If I am running the following command:

$ADGroups = Get-ADGroup -SearchBase $SearchBase -Filter 'ObjectClass -eq "group"'

will that return nested groups? If not, what is the best way to return nested groups?

I have tried running the following but get an error:

 $ADGroups = Get-ADGroupMember -Identity $SearchBase

Get-ADGroupMember : Cannot find an object with identity: 'OU=ABC,DC=COMPANY,DC=net' under: 'DC=COMPANY,DC=ne
t'.
At line:1 char:30
+ $ADGroups = Get-ADGroupMember <<<<  -Identity $SearchBase
    + CategoryInfo          : ObjectNotFound:

Answer 1

As Get-ADGroups's help page, states the default value for the -SearchScope parameter - which you're not using - is Subtree.

In other words: yes, Get-ADGroup is recursive by default.

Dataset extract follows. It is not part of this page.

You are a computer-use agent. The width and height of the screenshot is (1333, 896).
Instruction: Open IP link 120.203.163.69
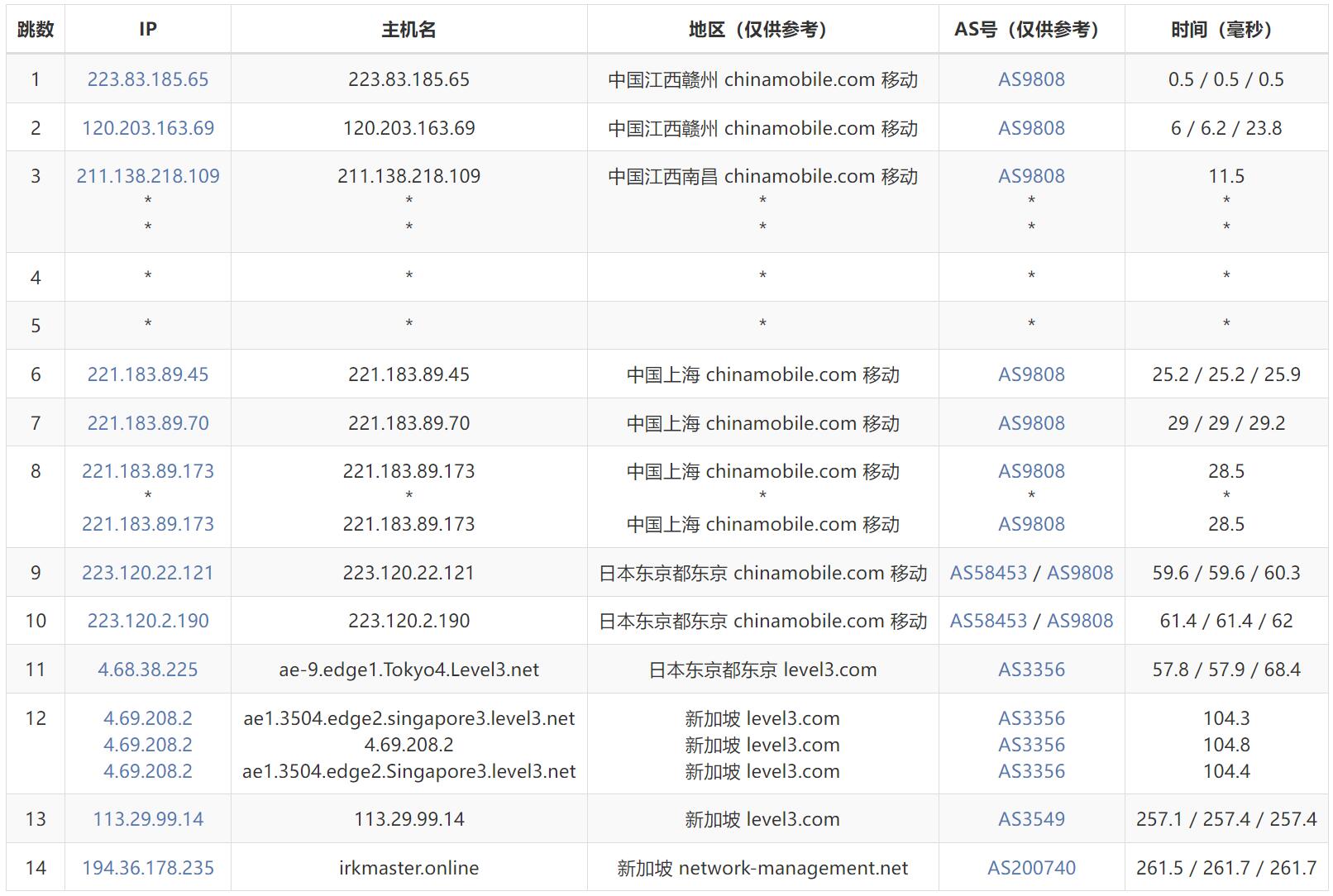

The other permissible values are Base (search only the object at the specified path itself) and OneLevel (search the object itself as well as its immediate children).

---

Using explicit -Filter value 'ObjectClass -eq "group"' with Get-ADGroup is pointless, because any objects returned will by definition be groups.
In order to find all groups in the specified search scope, simply use -Filter *:

$ADGroups = Get-ADGroup -Filter * -SearchBase $SearchBase 

---

To actually get groups' members recursively, you can use Get-ADUser directly with the -SearchBase property:

$members = Get-ADUser -Filter * -SearchBase $SearchBase

---

Note that the -Identity parameter can only be used to target one specific item, using something that uniquely identifies it, namely "its distinguished name (DN), GUID, security identifier (SID), Security Accounts Manager (SAM) account name, or canonical name.".